Kariologie

Die Kariologie (lat: caries=Morschheit, Fäulnis und logos=Lehre) beschäftigt sich mit der Karies, einer der am weitesten verbreiteten Krankheiten der heutigen Welt.

Die Zahnkaries (medizinisch: Caries dentium) ist eine Erkrankung der Zahnhartgewebe Zahnschmelz und Dentin.

Zur Kariesentstehung gibt es mehrere Theorien. Allgemein anerkannt ist, dass mehrere Gründe für Zahnkaries verantwortlich sind. Die einzelnen Stadien der Karies reichen von der Initialkaries über die Dentinkaries bis zur Caries penetrans.

Als Vorstufe von Karies bildet sich Plaque (Zahnbelag). Durch mangelnde Zahnreinigung kommt es zur Einlagerung von Bakterien, die als Abfallprodukt Säure ausscheiden. Diese Säure greift die Zahnhartsubstanz an. Mineralien werden herausgelöst und es entstehen weisse Flecken, so genannten " white spots". Dieser Zustand kann durch Zuführung von Fluoris wieder remineralisiert werden.

Bei Nichtbehandlung bricht in einer gewissen Zeit die Zahnoberfläche (Dentin) ein und es liegt eine offenen Karies vor. Dieser Zustand ist irreversibel (unumkehrbar), eine zahnärztliche Intervention ist notwendig.

Kommt es zu diesem Zeitpunkt zu keiner Therapie durch den Zahnarzt, so schreitet die Karies immer stärker voran, bis sie sich der Pulpa (Zahnnerv) nähert.

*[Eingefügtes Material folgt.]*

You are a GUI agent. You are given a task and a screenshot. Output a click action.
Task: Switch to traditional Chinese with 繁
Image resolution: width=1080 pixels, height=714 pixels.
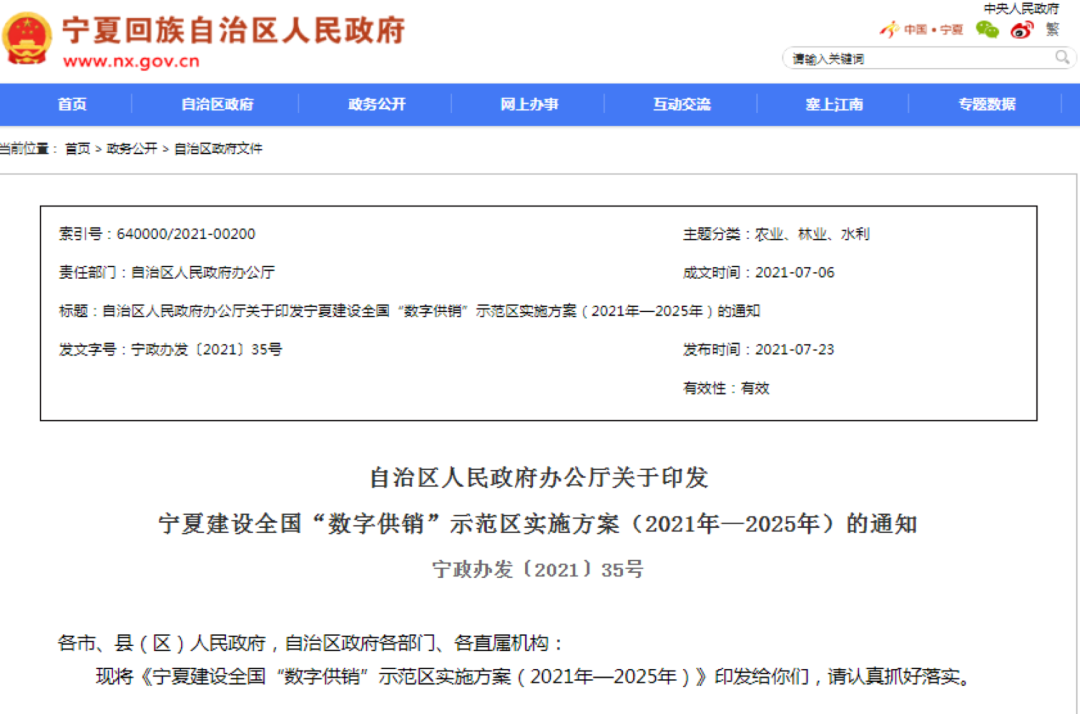click(x=1052, y=29)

Ist der Zahn über 2/3 der Dentinschicht in Richtung des Zahnmarkes (der Zahnpulpa) befallen spricht man von einer Caries profunda (tiefe Zahnkaries).

Bei der Caries penetrans (durchdringenden Zahnfäule) hat der Defekt bereits durch das Dentin hindurch die Pulpa erreicht, so dass eine Verbindung zwischen Mundhöhle und Pulpencavum entstanden ist.